• **The problem**
Every entry, from the first to the last, should be written out exactly.
Start of Record set
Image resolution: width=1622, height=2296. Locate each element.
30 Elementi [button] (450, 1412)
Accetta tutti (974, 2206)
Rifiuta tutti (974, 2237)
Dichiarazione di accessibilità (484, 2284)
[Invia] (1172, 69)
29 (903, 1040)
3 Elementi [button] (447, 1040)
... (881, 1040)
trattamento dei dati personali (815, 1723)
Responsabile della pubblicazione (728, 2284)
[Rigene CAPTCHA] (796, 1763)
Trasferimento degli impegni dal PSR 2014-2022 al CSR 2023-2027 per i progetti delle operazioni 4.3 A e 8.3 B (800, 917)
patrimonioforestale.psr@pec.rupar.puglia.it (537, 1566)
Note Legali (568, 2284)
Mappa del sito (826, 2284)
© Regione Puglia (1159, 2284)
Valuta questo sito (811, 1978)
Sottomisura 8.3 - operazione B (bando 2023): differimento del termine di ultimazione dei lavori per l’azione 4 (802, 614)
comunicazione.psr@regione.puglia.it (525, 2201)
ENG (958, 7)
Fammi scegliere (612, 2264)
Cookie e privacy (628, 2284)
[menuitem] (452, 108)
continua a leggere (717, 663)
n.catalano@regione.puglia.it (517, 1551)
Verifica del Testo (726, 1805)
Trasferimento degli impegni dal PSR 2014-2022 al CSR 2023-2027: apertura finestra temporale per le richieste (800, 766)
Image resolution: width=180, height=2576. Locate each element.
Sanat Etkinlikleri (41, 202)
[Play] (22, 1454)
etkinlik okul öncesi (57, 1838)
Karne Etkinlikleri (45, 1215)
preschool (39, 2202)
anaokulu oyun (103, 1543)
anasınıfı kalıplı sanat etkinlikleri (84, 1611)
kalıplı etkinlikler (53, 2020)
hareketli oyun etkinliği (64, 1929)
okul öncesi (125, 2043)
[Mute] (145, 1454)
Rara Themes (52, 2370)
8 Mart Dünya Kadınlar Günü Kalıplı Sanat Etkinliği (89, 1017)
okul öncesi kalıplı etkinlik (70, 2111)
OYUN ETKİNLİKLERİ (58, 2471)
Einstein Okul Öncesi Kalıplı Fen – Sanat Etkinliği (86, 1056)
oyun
End of Record set
• **Written solution**
Image resolution: width=1622, height=2296. Locate each element.
30 Elementi [button] (450, 1412)
Accetta tutti (974, 2206)
Rifiuta tutti (974, 2237)
Dichiarazione di accessibilità (484, 2284)
[Invia] (1172, 69)
29 (903, 1040)
3 Elementi [button] (447, 1040)
... (881, 1040)
trattamento dei dati personali (815, 1723)
Responsabile della pubblicazione (728, 2284)
[Rigene CAPTCHA] (796, 1763)
Trasferimento degli impegni dal PSR 2014-2022 al CSR 2023-2027 per i progetti delle operazioni 4.3 A e 8.3 B (800, 917)
patrimonioforestale.psr@pec.rupar.puglia.it (537, 1566)
Note Legali (568, 2284)
Mappa del sito (826, 2284)
© Regione Puglia (1159, 2284)
Valuta questo sito (811, 1978)
Sottomisura 8.3 - operazione B (bando 2023): differimento del termine di ultimazione dei lavori per l’azione 4 (802, 614)
comunicazione.psr@regione.puglia.it (525, 2201)
ENG (958, 7)
Fammi scegliere (612, 2264)
Cookie e privacy (628, 2284)
[menuitem] (452, 108)
continua a leggere (717, 663)
n.catalano@regione.puglia.it (517, 1551)
Verifica del Testo (726, 1805)
Trasferimento degli impegni dal PSR 2014-2022 al CSR 2023-2027: apertura finestra temporale per le richieste (800, 766)
Image resolution: width=180, height=2576. Locate each element.
Sanat Etkinlikleri (41, 202)
[Play] (22, 1454)
etkinlik okul öncesi (57, 1838)
Karne Etkinlikleri (45, 1215)
preschool (39, 2202)
anaokulu oyun (103, 1543)
anasınıfı kalıplı sanat etkinlikleri (84, 1611)
kalıplı etkinlikler (53, 2020)
hareketli oyun etkinliği (64, 1929)
okul öncesi (125, 2043)
[Mute] (145, 1454)
Rara Themes (52, 2370)
8 Mart Dünya Kadınlar Günü Kalıplı Sanat Etkinliği (89, 1017)
okul öncesi kalıplı etkinlik (70, 2111)
OYUN ETKİNLİKLERİ (58, 2471)
Einstein Okul Öncesi Kalıplı Fen – Sanat Etkinliği (86, 1056)
oyun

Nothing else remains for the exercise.